Barack Obama calls for `strong` climate deal in Paris
US President Barack Obama on Sunday urged world leaders to step up efforts for a "strong" climate agreement at year-end talks in Paris.
"In just two months, the world must unite around a strong global agreement," Obama said in an address to a United Nations development summit.
"All our countries will be affected by a changing climate, but the world`s poorest people will bear the heaviest burden -- rising seas, more intense droughts," Obama said.
"We`ll be seeing climate change refugees," he said.
The UN-led conference in Paris aims to seal a wide-ranging agreement to limit the worst effects of climate change.

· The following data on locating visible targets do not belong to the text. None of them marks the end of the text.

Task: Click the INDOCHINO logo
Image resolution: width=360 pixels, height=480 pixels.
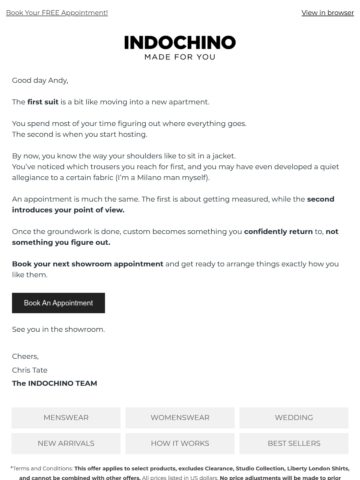Action: coord(180,43)
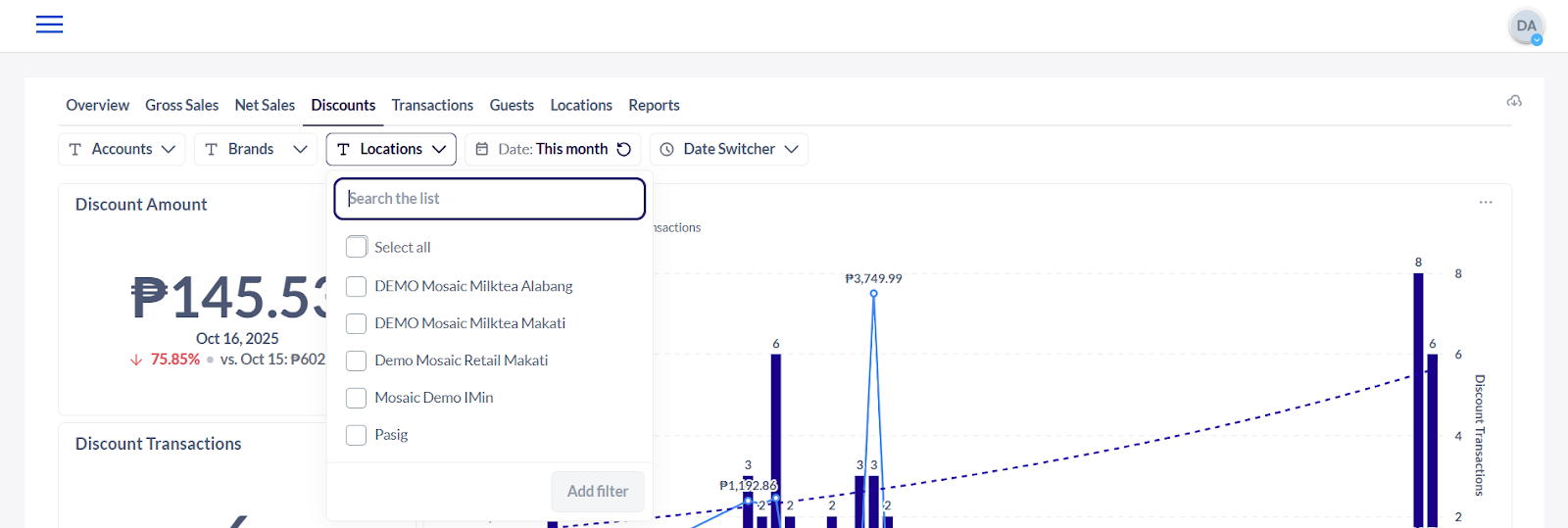This screenshot has height=528, width=1568.
Task: Click the text-type icon on Accounts filter
Action: [x=75, y=149]
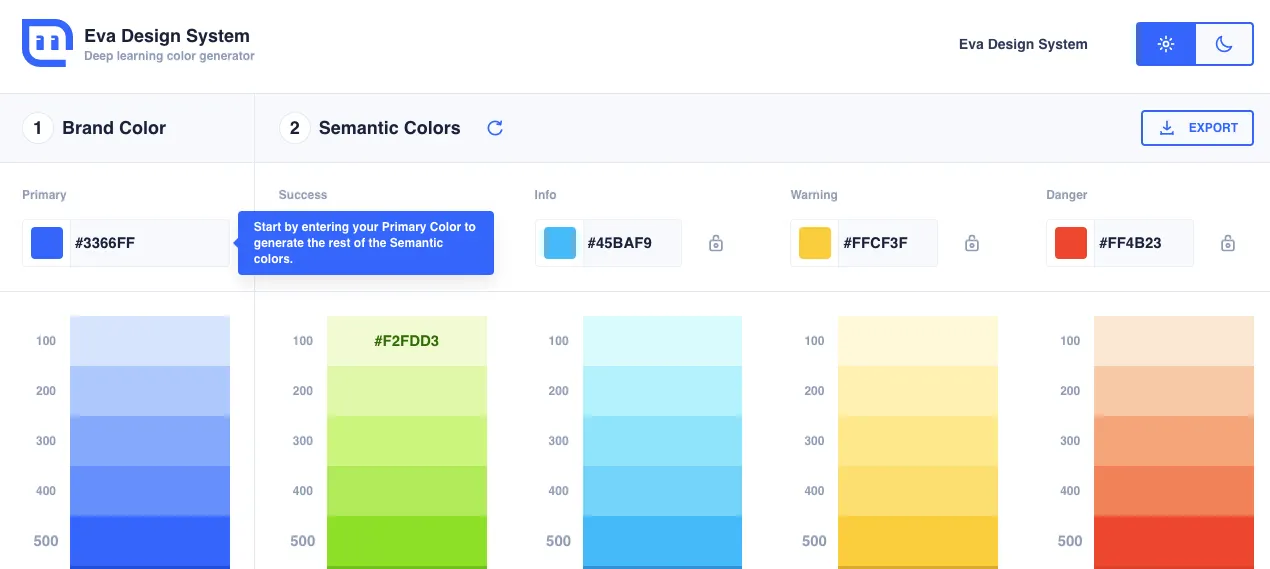This screenshot has height=569, width=1270.
Task: Switch to light theme sun icon
Action: click(x=1165, y=44)
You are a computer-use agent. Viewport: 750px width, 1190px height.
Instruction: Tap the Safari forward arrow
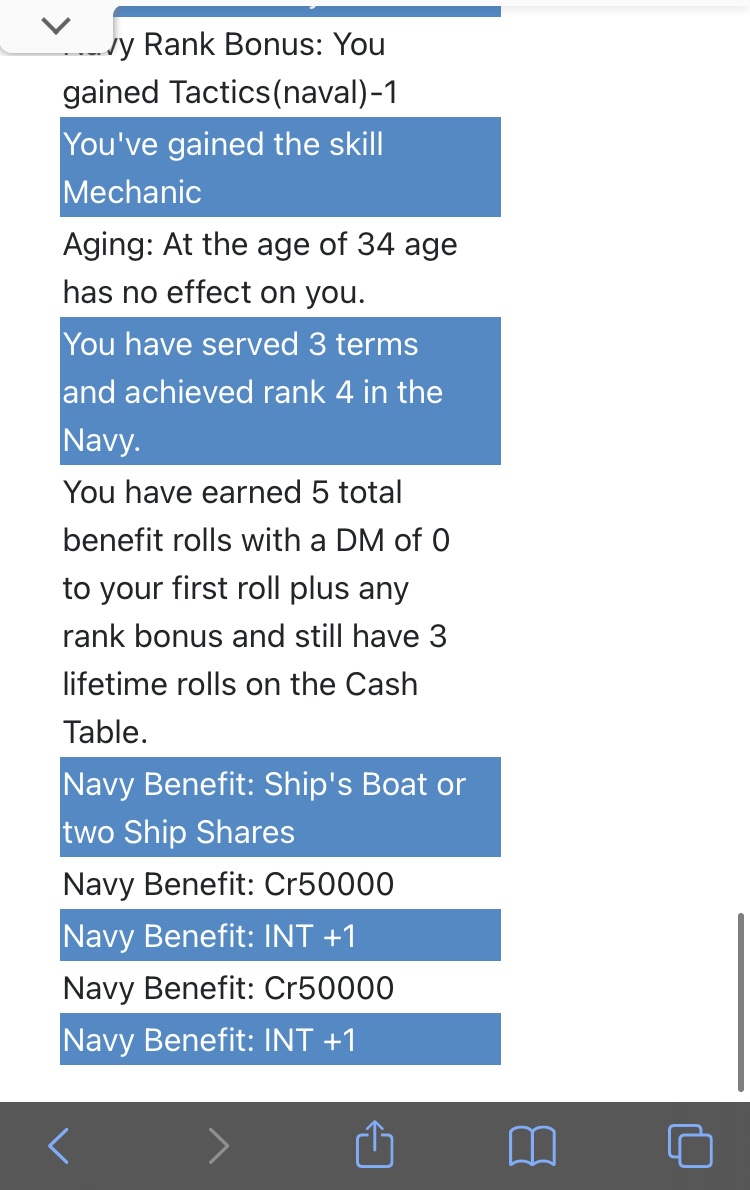(218, 1145)
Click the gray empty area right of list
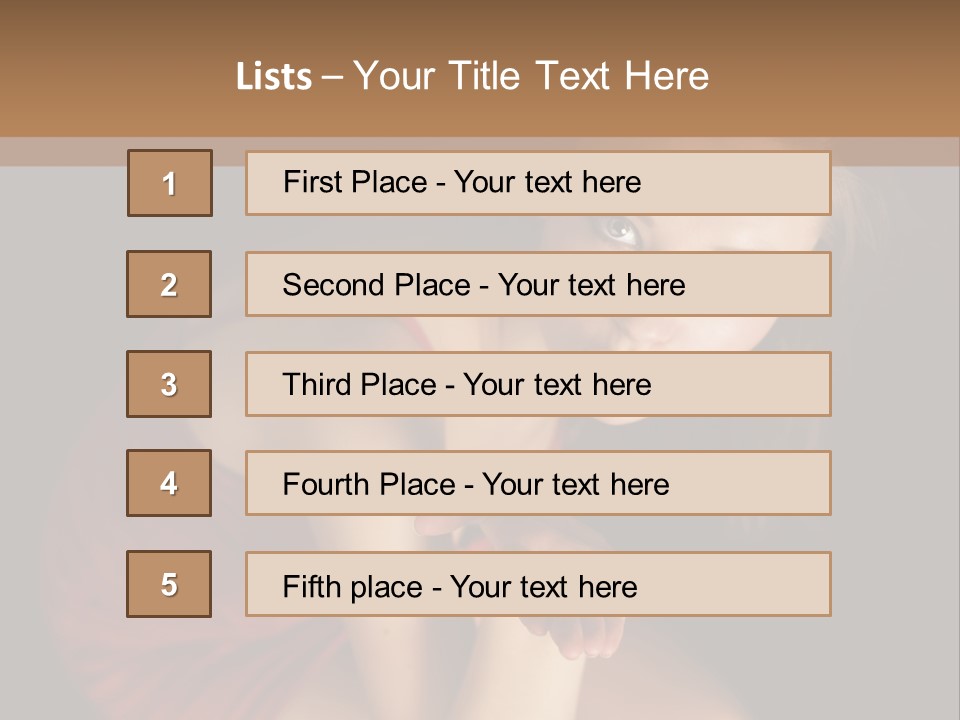The width and height of the screenshot is (960, 720). coord(895,400)
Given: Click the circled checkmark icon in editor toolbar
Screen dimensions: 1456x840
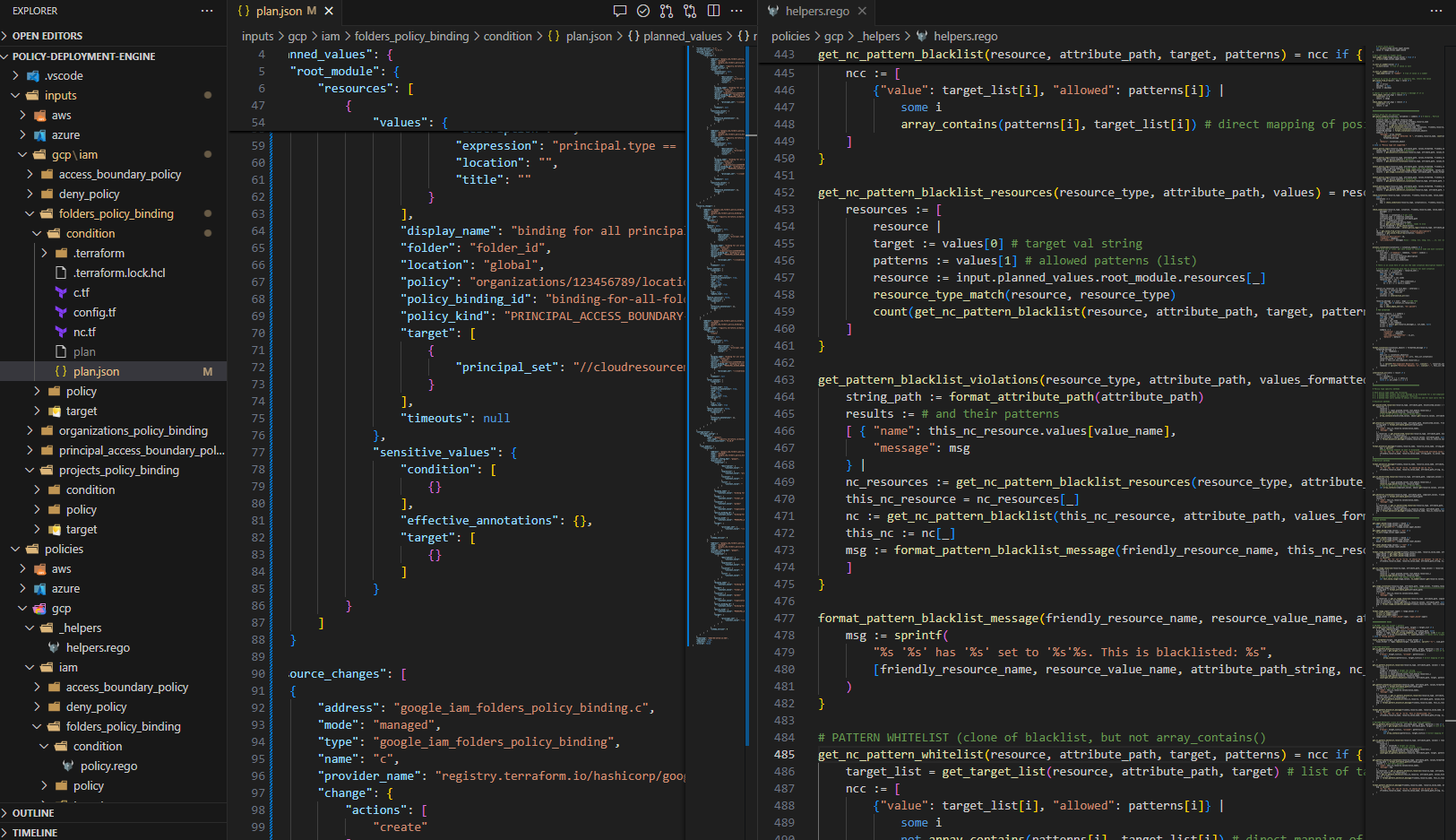Looking at the screenshot, I should click(x=643, y=11).
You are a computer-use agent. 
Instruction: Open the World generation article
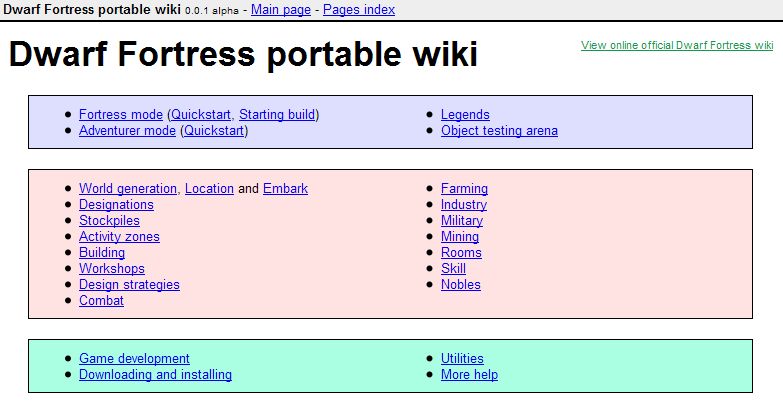point(128,189)
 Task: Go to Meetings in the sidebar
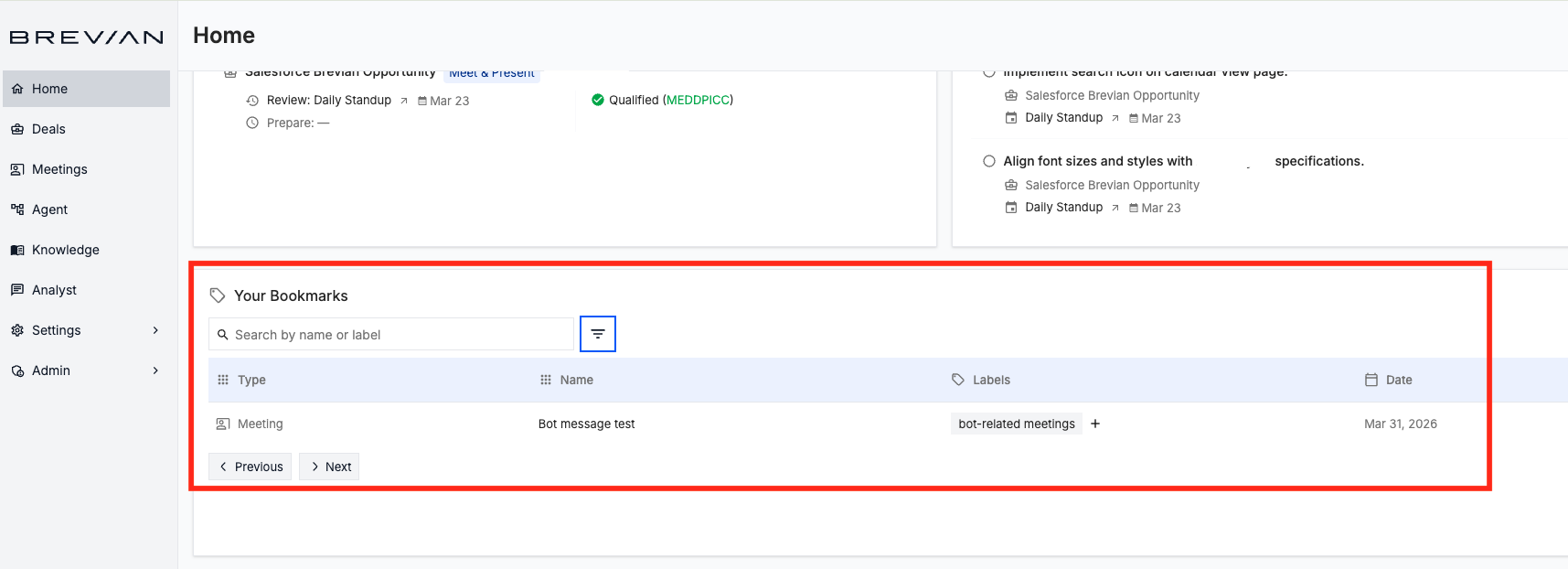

Obama, addressing a summit on development, said that anti-poverty goals would be at risk without action on climate.
"We need to establish the tools and financing to help developing nations embrace clean energy, adapt to climate change and ensure that there is not a false choice between economic development and the best practices that can save our planet," he said.
He cited Pope Francis, who has won a warm reception on a visit to the United States and has heartened Obama by taking up the cause of climate change.
"As His Holiness Pope Francis has rightly implored the world: this is a moral calling," Obama said.
French President Francois Hollande, the host of the talks, said Sunday that more work needs to be done to reach a serious agreement.
Obama faces strong domestic opposition, with much of the rival Republican Party supportive of the fossil fuel industry.